[arch-general] [arch-dev-public] Trimming down our default kernel configuration
Genes Lists
lists at sapience.com
Fri Mar 28 14:36:16 EDT 2014
On 03/28/2014 09:12 AM, Daniel Micay wrote:
>
...
>
> Security needs to be simple, predictable and well understood. It needs
> to be provably correct and easily audited. SELinux is none of these
> things. I don't really understand why a distribution striving for
> simplicity would ever enable it.
I think the above is a tad misleading.
While we don't yet have user space tools - which was I believe a key, if
not critical, point Thomas was making - selinux is very useful and adds
a strong security layer. The kernel code is well audited and well
tested in real world too. Just not by us Arch folks - at least today -
without the user space and policy support in core.

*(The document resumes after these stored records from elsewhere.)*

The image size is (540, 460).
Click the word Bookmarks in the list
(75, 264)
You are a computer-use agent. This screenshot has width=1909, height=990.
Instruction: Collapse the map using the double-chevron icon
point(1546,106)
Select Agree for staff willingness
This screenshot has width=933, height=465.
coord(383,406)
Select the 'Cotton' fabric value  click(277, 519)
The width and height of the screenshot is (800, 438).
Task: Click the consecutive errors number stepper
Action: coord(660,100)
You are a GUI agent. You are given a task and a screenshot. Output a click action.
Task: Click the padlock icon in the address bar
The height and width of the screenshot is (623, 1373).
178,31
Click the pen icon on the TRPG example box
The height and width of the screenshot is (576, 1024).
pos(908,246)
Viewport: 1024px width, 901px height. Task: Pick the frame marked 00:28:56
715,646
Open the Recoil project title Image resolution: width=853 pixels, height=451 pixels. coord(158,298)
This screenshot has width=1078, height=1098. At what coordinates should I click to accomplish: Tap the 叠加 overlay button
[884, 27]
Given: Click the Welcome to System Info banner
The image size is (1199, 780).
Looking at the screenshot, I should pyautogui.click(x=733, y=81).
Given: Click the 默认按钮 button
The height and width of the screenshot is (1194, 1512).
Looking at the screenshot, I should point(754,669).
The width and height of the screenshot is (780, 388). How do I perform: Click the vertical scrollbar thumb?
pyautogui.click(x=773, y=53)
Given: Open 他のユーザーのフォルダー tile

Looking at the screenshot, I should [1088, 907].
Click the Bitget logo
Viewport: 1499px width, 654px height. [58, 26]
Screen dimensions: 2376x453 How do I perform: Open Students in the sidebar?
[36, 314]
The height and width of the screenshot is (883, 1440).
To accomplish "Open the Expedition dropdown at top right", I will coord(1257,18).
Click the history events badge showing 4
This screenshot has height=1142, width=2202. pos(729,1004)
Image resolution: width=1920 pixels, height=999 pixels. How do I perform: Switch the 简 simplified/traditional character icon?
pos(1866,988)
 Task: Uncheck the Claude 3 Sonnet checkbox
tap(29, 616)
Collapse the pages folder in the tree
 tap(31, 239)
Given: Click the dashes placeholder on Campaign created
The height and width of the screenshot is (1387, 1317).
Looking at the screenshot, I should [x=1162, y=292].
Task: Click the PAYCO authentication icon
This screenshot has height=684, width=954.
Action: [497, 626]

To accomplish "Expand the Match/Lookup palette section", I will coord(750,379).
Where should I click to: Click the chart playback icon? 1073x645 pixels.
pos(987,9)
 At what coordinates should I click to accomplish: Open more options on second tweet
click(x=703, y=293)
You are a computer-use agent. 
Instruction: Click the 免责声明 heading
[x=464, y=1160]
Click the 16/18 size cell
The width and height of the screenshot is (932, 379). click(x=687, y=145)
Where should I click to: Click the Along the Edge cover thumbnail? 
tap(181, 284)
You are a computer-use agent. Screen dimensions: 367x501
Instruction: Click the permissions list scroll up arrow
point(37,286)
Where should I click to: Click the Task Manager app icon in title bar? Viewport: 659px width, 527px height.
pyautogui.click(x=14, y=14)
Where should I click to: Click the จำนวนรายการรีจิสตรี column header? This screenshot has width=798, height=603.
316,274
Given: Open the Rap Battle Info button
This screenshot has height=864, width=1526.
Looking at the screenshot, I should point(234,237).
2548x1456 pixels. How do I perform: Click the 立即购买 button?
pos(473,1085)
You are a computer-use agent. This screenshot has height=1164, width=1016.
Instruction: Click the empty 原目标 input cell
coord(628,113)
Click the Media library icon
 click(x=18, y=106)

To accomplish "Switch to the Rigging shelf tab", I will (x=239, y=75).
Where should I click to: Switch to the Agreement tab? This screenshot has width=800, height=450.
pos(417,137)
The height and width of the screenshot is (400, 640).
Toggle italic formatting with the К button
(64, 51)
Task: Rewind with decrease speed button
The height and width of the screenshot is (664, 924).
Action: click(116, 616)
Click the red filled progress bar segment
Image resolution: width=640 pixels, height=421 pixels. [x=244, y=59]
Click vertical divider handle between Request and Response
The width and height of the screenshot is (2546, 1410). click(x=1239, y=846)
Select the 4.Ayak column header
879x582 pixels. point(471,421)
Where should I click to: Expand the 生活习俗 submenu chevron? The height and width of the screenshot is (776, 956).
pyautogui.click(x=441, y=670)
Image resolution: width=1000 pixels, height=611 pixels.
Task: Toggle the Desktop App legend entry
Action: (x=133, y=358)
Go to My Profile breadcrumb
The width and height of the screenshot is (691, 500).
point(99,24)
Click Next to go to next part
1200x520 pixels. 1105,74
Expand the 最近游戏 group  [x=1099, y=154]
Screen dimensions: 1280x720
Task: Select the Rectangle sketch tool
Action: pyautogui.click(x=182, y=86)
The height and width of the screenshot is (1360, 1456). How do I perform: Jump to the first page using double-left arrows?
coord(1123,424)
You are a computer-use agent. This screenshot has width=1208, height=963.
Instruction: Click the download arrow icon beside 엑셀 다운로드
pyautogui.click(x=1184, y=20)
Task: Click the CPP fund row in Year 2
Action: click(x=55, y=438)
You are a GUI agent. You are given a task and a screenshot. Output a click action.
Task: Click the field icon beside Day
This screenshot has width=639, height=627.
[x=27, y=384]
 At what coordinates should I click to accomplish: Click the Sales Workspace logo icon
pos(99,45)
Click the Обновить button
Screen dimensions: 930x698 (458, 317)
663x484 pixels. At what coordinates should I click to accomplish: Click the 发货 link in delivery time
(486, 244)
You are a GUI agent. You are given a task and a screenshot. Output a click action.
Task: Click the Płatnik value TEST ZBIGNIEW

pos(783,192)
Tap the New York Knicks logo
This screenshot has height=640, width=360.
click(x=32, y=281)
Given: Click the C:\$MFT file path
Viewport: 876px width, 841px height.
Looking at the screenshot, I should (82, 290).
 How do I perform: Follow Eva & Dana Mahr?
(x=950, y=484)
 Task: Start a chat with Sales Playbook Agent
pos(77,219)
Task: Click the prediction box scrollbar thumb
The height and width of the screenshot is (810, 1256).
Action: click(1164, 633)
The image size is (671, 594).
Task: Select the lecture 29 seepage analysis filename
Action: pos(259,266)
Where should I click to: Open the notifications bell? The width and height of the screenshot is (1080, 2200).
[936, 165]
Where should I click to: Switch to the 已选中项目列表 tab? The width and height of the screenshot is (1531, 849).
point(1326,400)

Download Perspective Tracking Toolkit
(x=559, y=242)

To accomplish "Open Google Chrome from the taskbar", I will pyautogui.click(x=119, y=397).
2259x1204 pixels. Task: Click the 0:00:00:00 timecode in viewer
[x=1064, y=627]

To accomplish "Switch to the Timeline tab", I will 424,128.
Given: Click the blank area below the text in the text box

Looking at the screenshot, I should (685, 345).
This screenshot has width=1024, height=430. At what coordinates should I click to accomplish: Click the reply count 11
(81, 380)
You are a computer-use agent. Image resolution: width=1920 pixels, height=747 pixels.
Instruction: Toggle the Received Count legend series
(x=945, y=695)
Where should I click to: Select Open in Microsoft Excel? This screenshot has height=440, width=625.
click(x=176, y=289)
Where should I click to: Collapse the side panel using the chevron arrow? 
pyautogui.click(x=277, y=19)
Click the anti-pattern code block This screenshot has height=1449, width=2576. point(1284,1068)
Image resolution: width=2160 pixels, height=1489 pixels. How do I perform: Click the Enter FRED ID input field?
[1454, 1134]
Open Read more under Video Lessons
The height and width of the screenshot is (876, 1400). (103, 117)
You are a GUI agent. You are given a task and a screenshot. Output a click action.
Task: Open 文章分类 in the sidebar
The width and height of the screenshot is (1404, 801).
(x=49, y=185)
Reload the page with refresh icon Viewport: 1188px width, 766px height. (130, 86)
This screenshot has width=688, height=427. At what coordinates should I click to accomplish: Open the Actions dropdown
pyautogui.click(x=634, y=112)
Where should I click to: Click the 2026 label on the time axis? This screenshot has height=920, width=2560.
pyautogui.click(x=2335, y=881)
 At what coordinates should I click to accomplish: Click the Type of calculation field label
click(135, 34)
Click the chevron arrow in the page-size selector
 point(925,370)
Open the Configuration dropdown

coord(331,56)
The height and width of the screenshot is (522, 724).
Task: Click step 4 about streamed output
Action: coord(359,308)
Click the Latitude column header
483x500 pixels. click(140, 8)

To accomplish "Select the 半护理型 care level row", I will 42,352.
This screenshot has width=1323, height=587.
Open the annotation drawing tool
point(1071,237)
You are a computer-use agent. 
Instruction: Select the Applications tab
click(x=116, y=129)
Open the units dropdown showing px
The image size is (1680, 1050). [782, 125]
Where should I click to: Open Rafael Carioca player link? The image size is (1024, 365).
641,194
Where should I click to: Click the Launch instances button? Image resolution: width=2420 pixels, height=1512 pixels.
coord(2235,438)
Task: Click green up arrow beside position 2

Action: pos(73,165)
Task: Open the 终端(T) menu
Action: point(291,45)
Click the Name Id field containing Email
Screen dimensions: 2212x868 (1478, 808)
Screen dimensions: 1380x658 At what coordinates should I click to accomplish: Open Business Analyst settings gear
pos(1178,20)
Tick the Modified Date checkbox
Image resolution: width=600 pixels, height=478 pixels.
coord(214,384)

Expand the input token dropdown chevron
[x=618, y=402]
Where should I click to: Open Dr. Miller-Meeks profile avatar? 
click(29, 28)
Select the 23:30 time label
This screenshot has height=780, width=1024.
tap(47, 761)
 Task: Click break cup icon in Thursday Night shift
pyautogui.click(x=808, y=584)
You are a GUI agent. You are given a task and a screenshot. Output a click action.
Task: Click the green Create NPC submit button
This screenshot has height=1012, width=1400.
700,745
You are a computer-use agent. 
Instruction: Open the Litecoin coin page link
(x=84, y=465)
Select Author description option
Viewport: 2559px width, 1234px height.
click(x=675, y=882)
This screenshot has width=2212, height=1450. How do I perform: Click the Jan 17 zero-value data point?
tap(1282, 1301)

I cannot speak for AppArmor, but I do recall when the big debate to
include it in mainline or not was going on, that Linus was a big
proponent of using both together. Hence, today both are there.
And, it's not only for servers but for laptops as well. In fact newer
versions of Android phones/tablets use selinux enabled in enforcing
mode. So with the right user space policies (redhat has some good base
configs here) selinux could be a strong add for Arch linux in the future
- maybe.
The discussion here, I thought, was whether having it in the stock Arch
kernel offers any value to the community today. As Thomas said - it's
pretty easy to build a custom kernel via abs if you want to work on user
space policy etc.
I would actually like to see Arch have selinux support - it would make
us stronger - but we just don't have the tools and policies today.